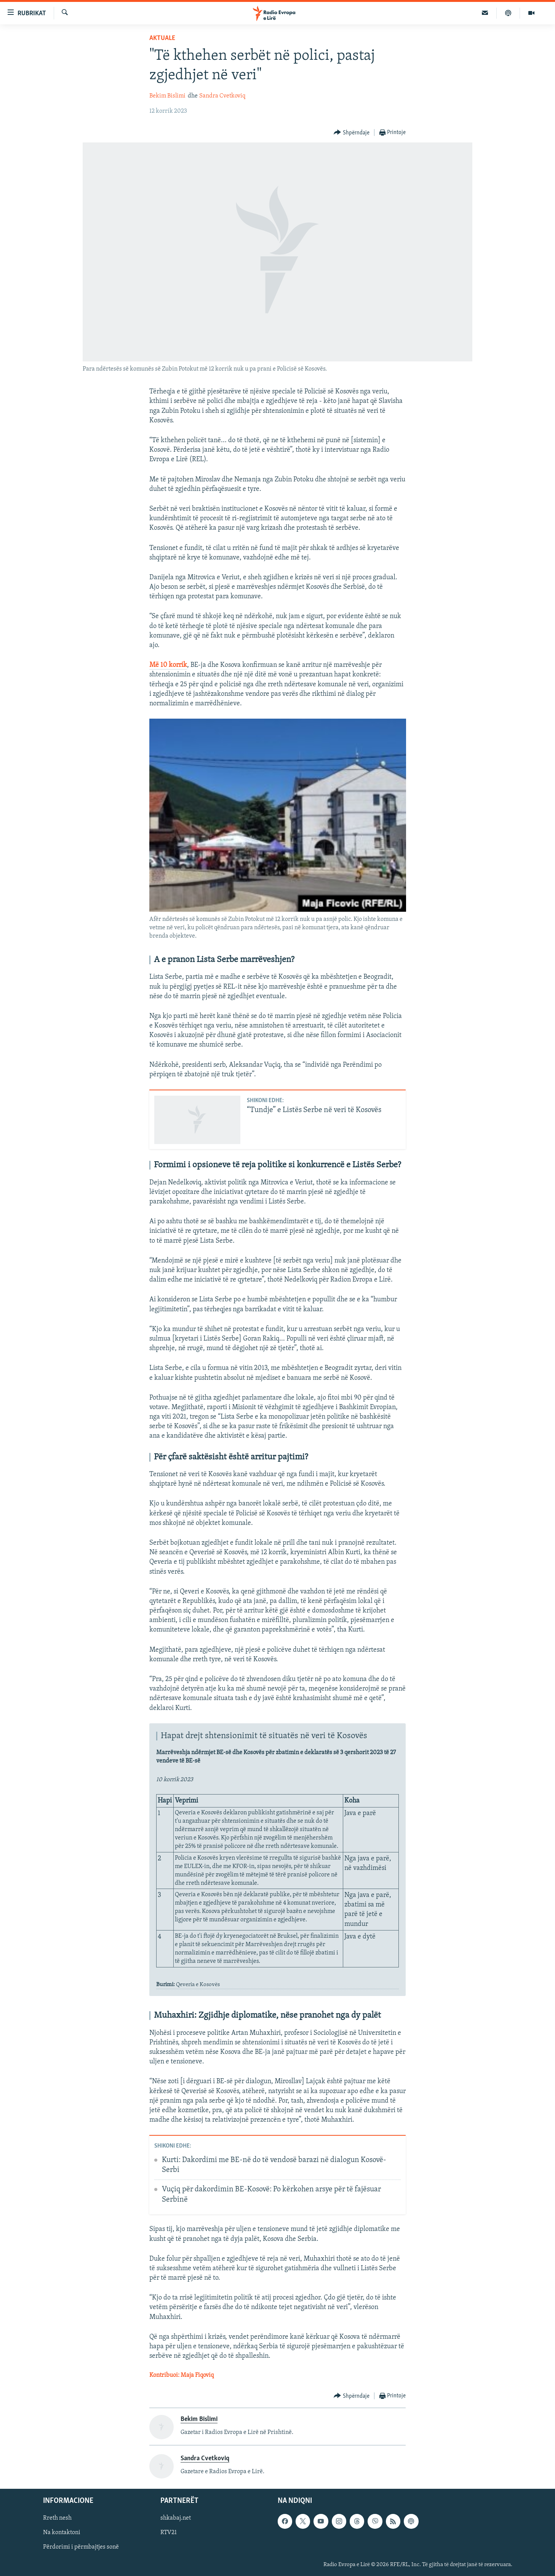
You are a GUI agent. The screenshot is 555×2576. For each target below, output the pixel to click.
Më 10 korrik (168, 665)
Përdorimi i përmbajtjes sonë (81, 2547)
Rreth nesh (57, 2518)
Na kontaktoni (61, 2533)
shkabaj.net (175, 2518)
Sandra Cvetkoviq (222, 96)
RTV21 (168, 2533)
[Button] (351, 133)
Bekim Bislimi (167, 96)
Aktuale (162, 38)
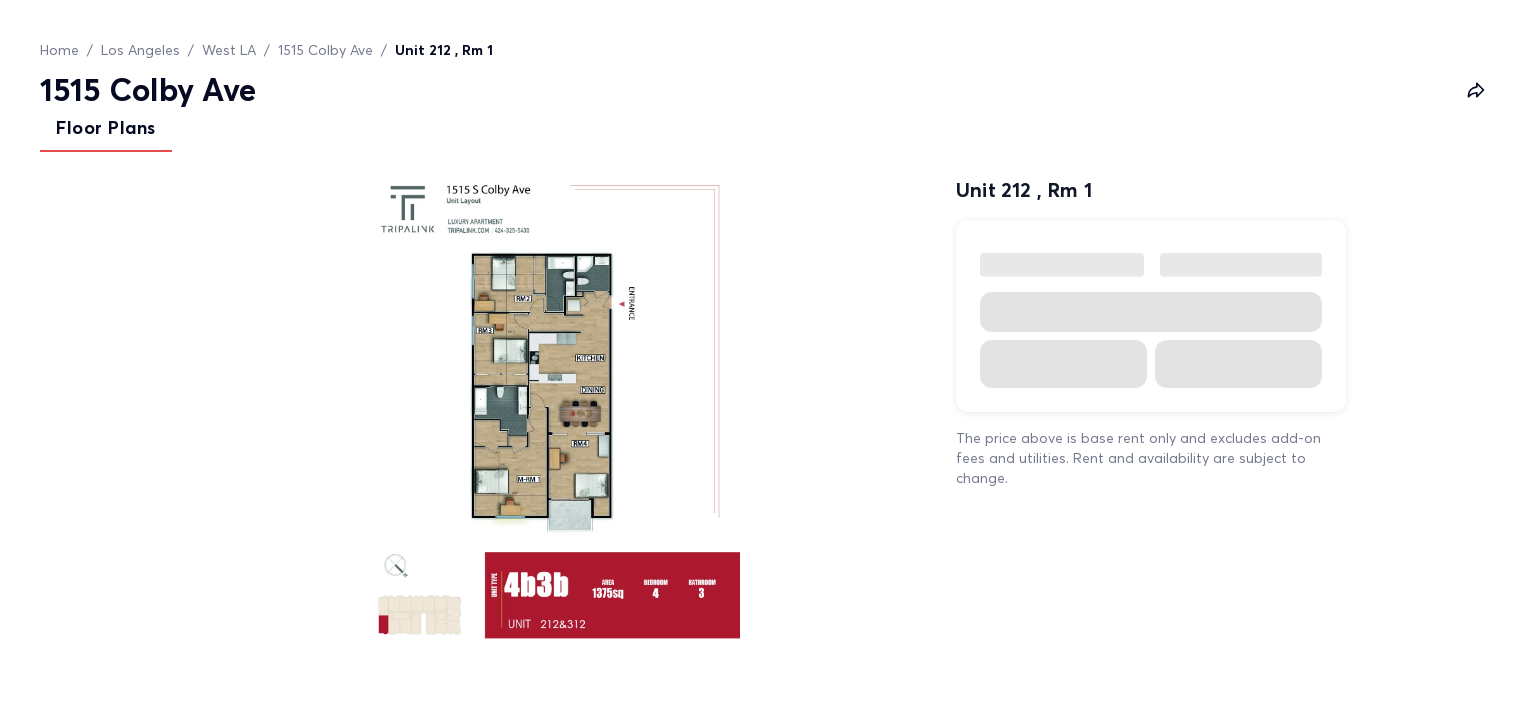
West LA (229, 50)
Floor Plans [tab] (106, 127)
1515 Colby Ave (325, 50)
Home (59, 50)
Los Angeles (140, 50)
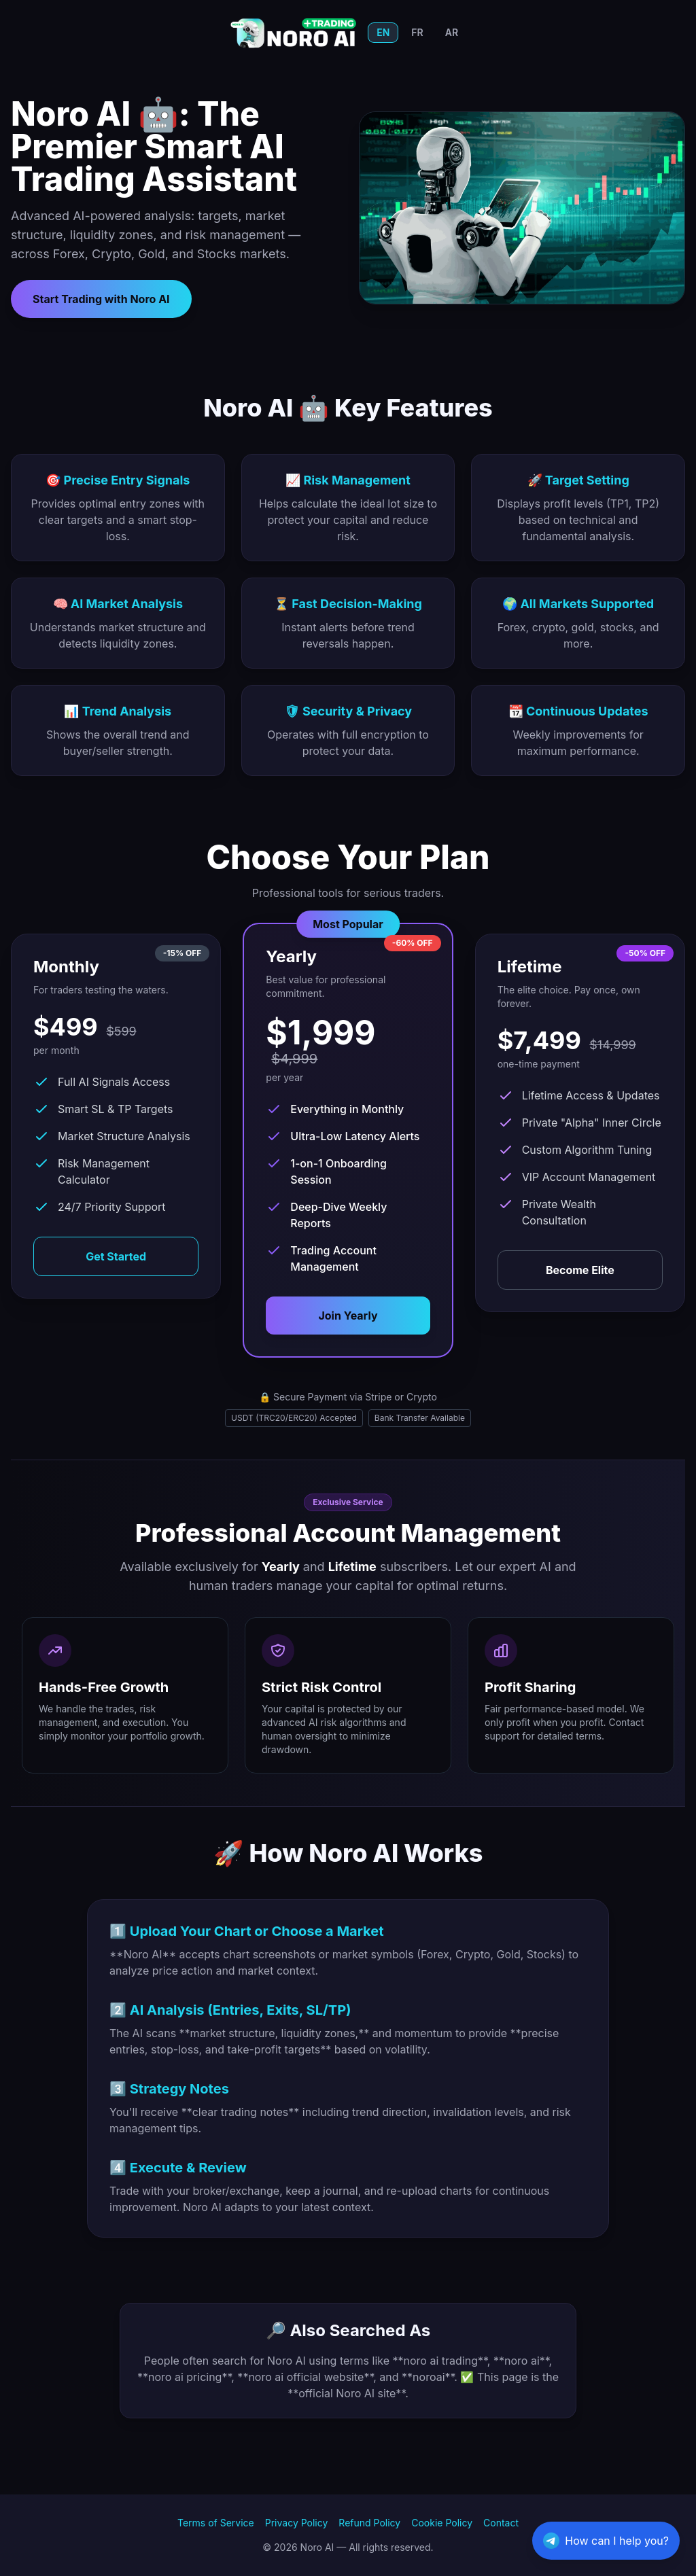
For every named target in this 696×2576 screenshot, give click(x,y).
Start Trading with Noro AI (101, 299)
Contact (501, 2522)
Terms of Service (215, 2522)
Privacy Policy (296, 2522)
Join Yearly (347, 1315)
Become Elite (580, 1270)
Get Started (116, 1256)
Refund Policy (369, 2522)
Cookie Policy (441, 2522)
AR (451, 32)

- - - - -

▶ [PROBLEM REQUIREMENTS]:
Reproduce every line of the records above verbatim, leaving out the pictures.

▶ [OUTPUT OF THE TASK]:
You are a GUI agent. The screenshot is 555×2576. For each target below, output the pixel to click.
Më 10 korrik (168, 665)
Përdorimi i përmbajtjes sonë (81, 2547)
Rreth nesh (57, 2518)
Na kontaktoni (61, 2533)
shkabaj.net (175, 2518)
Sandra Cvetkoviq (222, 96)
RTV21 (168, 2533)
[Button] (351, 133)
Bekim Bislimi (167, 96)
Aktuale (162, 38)
West LA (229, 50)
Floor Plans [tab] (106, 127)
1515 Colby Ave (325, 50)
Home (59, 50)
Los Angeles (140, 50)
For every named target in this 696×2576 screenshot, give click(x,y).
Start Trading with Noro AI (101, 299)
Contact (501, 2522)
Terms of Service (215, 2522)
Privacy Policy (296, 2522)
Join Yearly (347, 1315)
Become Elite (580, 1270)
Get Started (116, 1256)
Refund Policy (369, 2522)
Cookie Policy (441, 2522)
AR (451, 32)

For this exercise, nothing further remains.